そうでない性別というのは、違って見えてしまうと思います。

 ただ、そうわかっていても男性として生きているだけで下心があると思われることは

僕の経験上、多いように感じます。例えば、僕は吹奏楽部だったということもあって、

バレンタインの時期には女子からチョコをもらうことはそんなに珍しいことでは

ありませんでした。
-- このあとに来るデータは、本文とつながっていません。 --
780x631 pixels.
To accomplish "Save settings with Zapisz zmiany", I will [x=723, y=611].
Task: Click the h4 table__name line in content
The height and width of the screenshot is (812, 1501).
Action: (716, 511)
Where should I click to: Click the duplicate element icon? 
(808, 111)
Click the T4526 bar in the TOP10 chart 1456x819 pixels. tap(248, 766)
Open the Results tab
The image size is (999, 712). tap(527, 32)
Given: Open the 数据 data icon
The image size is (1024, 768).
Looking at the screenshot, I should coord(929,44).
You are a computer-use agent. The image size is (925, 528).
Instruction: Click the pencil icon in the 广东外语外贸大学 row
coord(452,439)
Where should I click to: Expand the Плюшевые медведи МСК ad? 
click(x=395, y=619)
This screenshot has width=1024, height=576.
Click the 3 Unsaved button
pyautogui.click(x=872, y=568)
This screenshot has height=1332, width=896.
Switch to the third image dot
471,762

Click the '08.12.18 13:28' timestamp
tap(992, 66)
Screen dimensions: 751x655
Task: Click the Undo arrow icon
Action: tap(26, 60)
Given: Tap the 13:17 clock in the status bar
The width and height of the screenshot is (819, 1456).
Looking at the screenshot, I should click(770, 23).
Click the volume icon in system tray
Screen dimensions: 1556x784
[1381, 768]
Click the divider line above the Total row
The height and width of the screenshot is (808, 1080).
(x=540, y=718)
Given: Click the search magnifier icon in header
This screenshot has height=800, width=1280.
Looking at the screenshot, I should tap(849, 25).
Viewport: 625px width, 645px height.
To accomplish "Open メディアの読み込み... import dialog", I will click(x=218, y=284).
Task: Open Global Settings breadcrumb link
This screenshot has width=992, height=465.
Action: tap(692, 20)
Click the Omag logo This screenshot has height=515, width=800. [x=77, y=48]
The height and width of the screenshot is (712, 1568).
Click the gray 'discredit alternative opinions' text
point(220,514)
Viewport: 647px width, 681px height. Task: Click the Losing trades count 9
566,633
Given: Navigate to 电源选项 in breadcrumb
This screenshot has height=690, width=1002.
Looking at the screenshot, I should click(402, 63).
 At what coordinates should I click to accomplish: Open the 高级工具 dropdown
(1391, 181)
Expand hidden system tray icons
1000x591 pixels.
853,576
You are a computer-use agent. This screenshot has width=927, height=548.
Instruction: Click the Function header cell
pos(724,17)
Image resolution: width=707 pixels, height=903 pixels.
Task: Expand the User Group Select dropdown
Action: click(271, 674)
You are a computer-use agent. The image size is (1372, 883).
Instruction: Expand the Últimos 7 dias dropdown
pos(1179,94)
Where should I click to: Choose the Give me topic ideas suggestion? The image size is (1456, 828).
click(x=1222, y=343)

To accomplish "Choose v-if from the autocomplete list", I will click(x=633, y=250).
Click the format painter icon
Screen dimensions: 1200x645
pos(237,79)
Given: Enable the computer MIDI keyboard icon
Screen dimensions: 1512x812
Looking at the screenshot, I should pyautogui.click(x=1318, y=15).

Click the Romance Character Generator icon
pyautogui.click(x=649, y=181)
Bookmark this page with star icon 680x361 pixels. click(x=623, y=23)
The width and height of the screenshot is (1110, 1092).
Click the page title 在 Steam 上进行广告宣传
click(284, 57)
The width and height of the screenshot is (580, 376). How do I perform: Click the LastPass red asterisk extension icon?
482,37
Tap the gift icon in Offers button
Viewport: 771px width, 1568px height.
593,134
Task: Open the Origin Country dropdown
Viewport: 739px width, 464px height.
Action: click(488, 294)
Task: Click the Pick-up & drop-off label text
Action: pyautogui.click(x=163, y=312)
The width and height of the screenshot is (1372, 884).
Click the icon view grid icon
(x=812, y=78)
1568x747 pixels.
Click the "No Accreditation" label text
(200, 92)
(お返し目当てで無理やり押し付けられることもしばしば……)

 ただ、周りの男子からすれば「女子からチョコもらうのずるい!」

「お返しするような好きなやつはいるのか?」と、からかいのネタでしかありません。

正直僕にとって女子はただの友達でしかないので、そんな「下心」なんてありません。

吹部の女子たちも僕を男だと思っていないひとたちばかりなので、普通にもらった人

全員にお返しをしていましたし、なんだったら男子同士でも友チョコあげてました。

 でも世の中には、バレンタインとホワイトデーに行われる「どう見ても義理でしょ」

というような男女のやり取りの中にさえも「下心」を感じる人もいるみたいですね。

 また、その当時は僕がゲイであることはカミングアウトしていませんでしたが、

もしカミングアウトしていたのならば、男子同士の友チョコに「下心」を感じるひとも

いたのかもしれません。

(そもそも僕にまったく下心なく友チョコをあげていたとはいいきれませんけどね♡)

 また、バレンタインの時期でなくとも吹部男子というだけで、「吹部って女子に

囲まれて羨ましい」とか「楽器吹けたら女の子にモテるでしょ」と言われることは

結構あります。女子と仲良くしゃべっているだけで「付き合っているでしょ?」と

言われたり、周りから変な目で見られることもありました。やっぱり男女(ことさら

恋愛対象となる相手)が一緒にいるというだけで、恋愛という要素からは逃げられ

ないのだと思います。

 ここまでくると、本人に下心があるのではなく、社会全体が、下心があるように

周りの人を思い込ませているような気もします。男女の友情は成立しないと

よく言いますが、社会が成立させることを許していないのでしょう。

 僕は、そもそもの「下心」=やましい、いやらしいという発想が良くないと

思います。男女が近くにいるだけで下心があるという発想こそが「下心」だと

思います。まさにこの世の中は、相手よりも先に、下心があると押し付けた人が、

下心の魔の手から逃れることができる「言ったもん勝ちな世界」なんです。

 そのため、エロ本をレジに並べるような隠しきれていない下心は置いておいて、

そうではないしっかり隠せている下心は、とやかく言われても気にする必要はないと

思います。人が考えていることなんて、その人にしか分からないのです。

だから、僕はこれからも胸を張ってイケメンの店員さんのレジに並びたいと思います!